Probably im doing something wrong.
In config for resnet18/34 i created the backbones
resnet34_backbone = resnet101_backbone.copy({
'name': 'ResNet34',
'path': 'resnet34-333f7ec4.pth',
'type': ResNetBackbone,
'args': ([3, 4, 6, 3],[],BasicBlock),
'transform': resnet_transform,
})
then created specific confings
this is the "default" for 101
yolact_edge_config = yolact_base_config.copy({
'name': 'yolact_edge',
####################
'torch2trt_max_calibration_images': 0,
#'torch2trt_backbone': False,
'torch2trt_backbone_int8': True,
'torch2trt_protonet_int8': True,
'torch2trt_fpn': True,
'torch2trt_prediction_module': True,
'use_fast_nms': False,
'dataset' : my_custom_dataset,
'num_classes':1+1,
# Image Size
'max_size': 256,
'min_size':200,
# Discard detections with width and height smaller than this (in absolute width and height)
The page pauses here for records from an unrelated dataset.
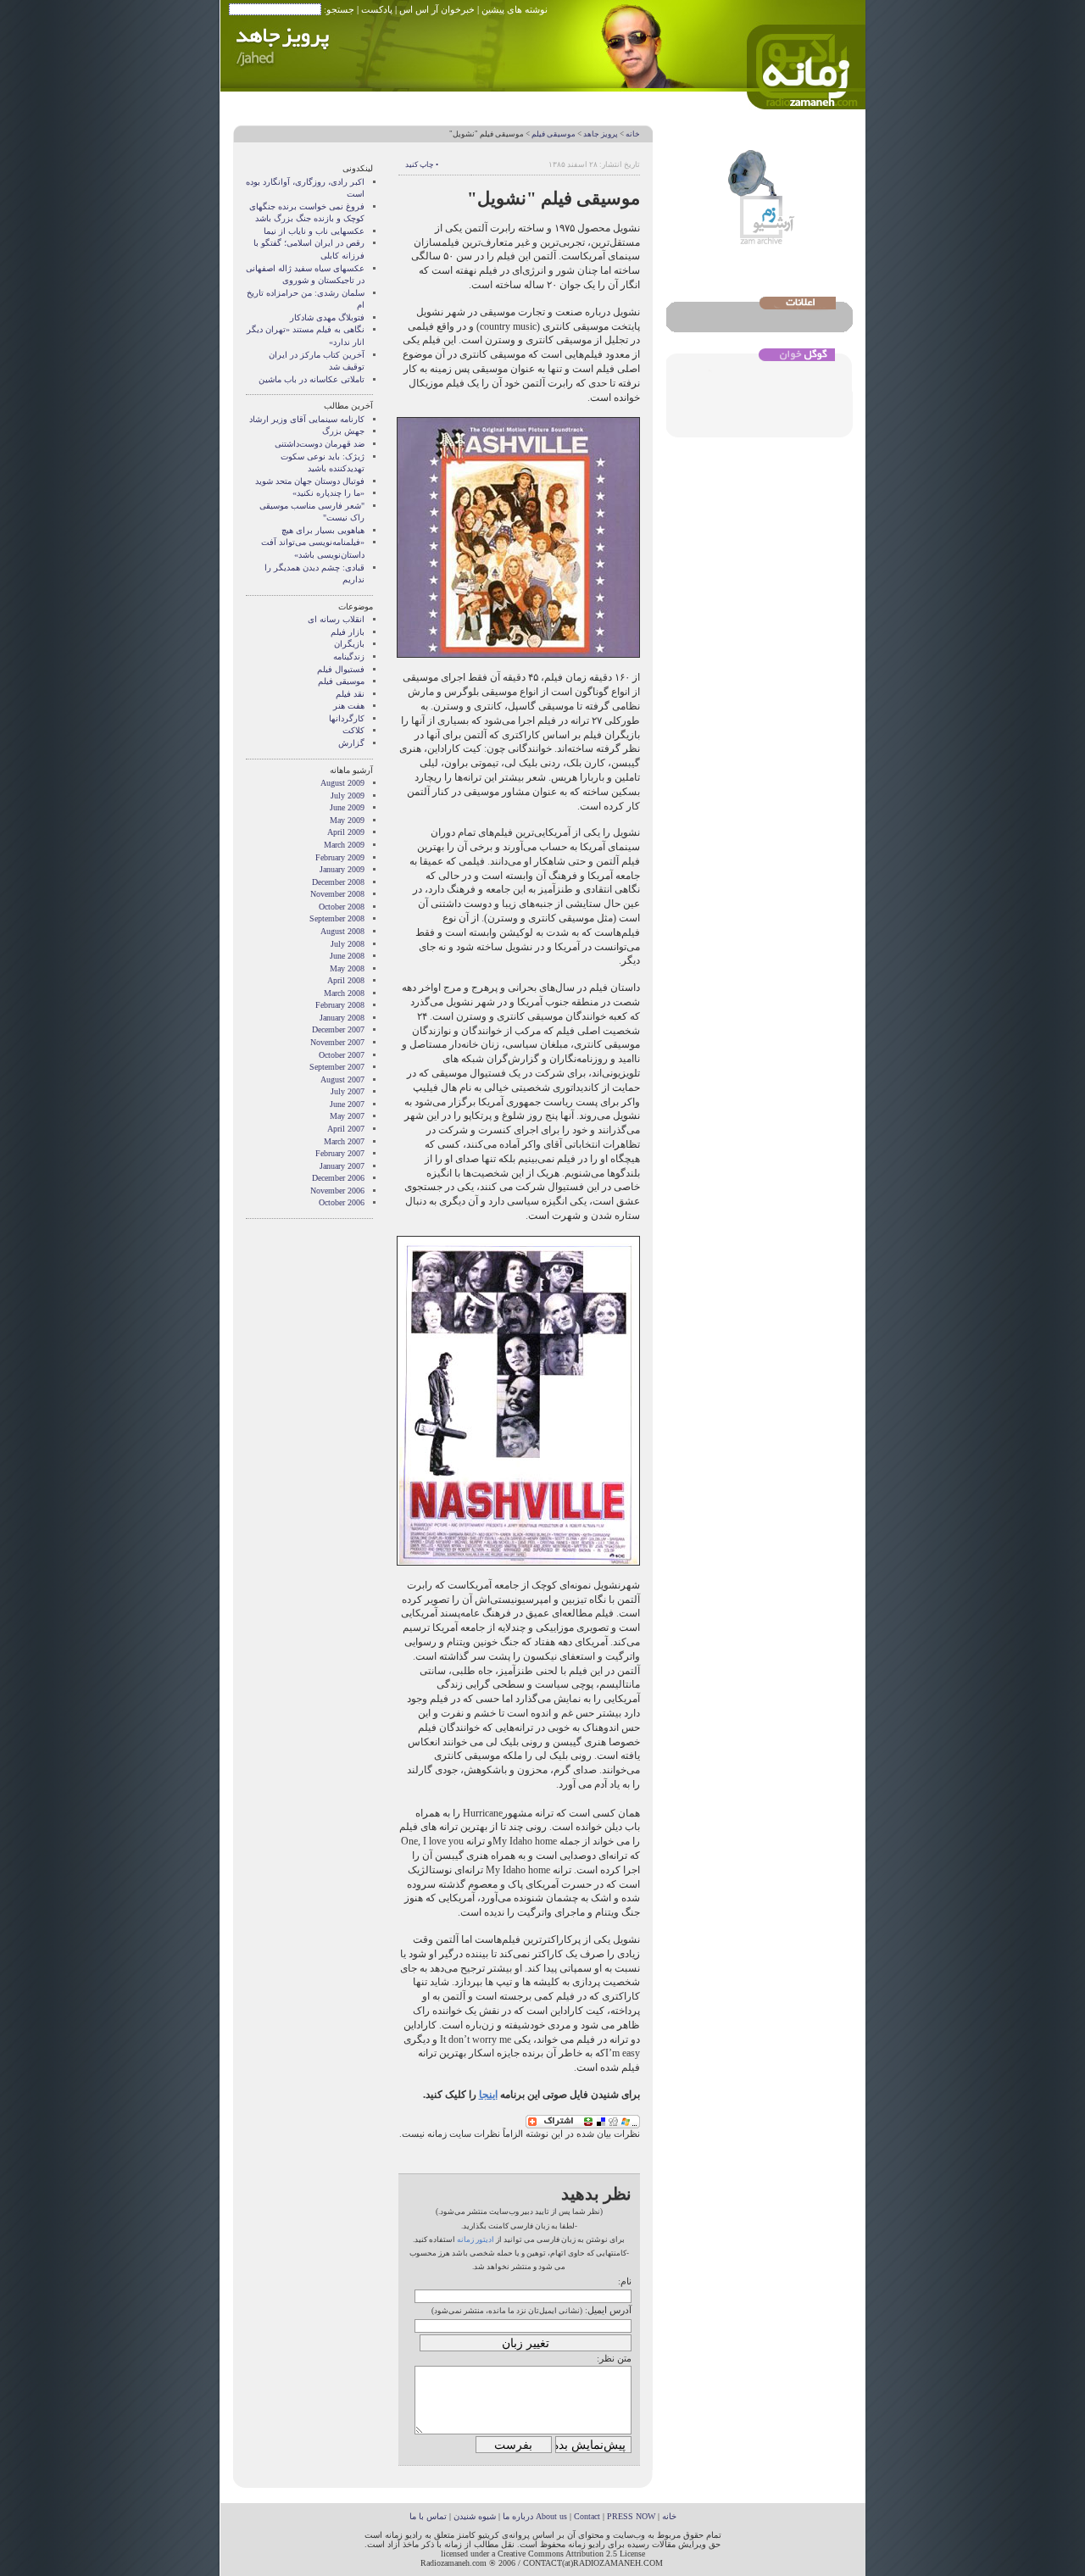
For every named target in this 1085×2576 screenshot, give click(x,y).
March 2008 (344, 993)
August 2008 (342, 931)
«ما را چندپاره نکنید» (328, 493)
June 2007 (347, 1104)
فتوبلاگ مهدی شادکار (327, 317)
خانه (633, 134)
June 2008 (347, 955)
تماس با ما (428, 2516)
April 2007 (345, 1128)
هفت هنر (348, 705)
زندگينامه (348, 656)
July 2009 (347, 795)
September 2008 (336, 918)
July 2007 (347, 1091)
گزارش (351, 743)
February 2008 (339, 1005)
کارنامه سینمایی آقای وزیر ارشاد (306, 419)
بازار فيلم (347, 632)
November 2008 (337, 894)
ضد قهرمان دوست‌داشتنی (319, 443)
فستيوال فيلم (340, 669)
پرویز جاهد (600, 134)
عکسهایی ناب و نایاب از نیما (314, 231)
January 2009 (342, 869)
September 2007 (336, 1066)
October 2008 (341, 906)
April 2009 (345, 832)
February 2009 (339, 857)
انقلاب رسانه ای (336, 619)
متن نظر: (614, 2358)
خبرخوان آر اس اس (437, 9)
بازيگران (349, 643)
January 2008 (342, 1017)
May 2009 (347, 820)
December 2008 (338, 882)
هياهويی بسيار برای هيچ (322, 530)
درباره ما (518, 2516)
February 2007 (339, 1153)
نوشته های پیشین (514, 9)
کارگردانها (346, 718)
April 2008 (345, 980)
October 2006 (341, 1202)
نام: (625, 2281)
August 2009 (342, 782)
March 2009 (344, 844)
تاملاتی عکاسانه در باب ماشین (311, 379)
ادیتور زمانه (475, 2239)
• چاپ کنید (421, 164)
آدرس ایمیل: (608, 2310)
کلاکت (353, 730)
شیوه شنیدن (474, 2516)
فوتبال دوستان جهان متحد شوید (309, 481)
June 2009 (347, 807)
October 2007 (341, 1055)
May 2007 (347, 1116)
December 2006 (338, 1177)
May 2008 (347, 968)
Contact (587, 2516)
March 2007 (344, 1141)
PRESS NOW (631, 2516)
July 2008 (347, 944)
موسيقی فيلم (553, 134)
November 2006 (337, 1190)
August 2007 (342, 1079)
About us (551, 2516)
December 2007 (338, 1029)
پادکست (376, 9)
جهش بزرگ (343, 431)
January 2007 (342, 1166)
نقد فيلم (350, 693)
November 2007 (337, 1042)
'discard_box_width': 4 / 256,
'discard_box_height': 4 / 256,
# Training params
'lr_schedule': 'step',
'lr_steps': (4000, 6000, 8000, 9000),
'max_iter': 10000,
###################
})
then for example for 34
yolact_edge_resnet34_550_config = yolact_edge_config.copy({
'name': 'yolact_edge_resnet34_550',
'backbone': yolact_resnet34_config.backbone,
# Image Size
'max_size': 550,
'min_size':200,
# Discard detections with width and height smaller than this (in absolute width and height)
'discard_box_width': 4 / 550,
'discard_box_height': 4 / 550,
})
attached. the config file, a test file, and the updated backbone with the BasicBlock
example.zip
can you giveme a hint for where to look ?
You might want to confirm that the model runs well with no TensorRT enabled first.
I have trained the resnet18 and get the result, but when I try to eval the model with weights, here report the error:
"Backbone: ResNet18 is not currently supported with TenSorRT. "
can you teach me how to modify the code?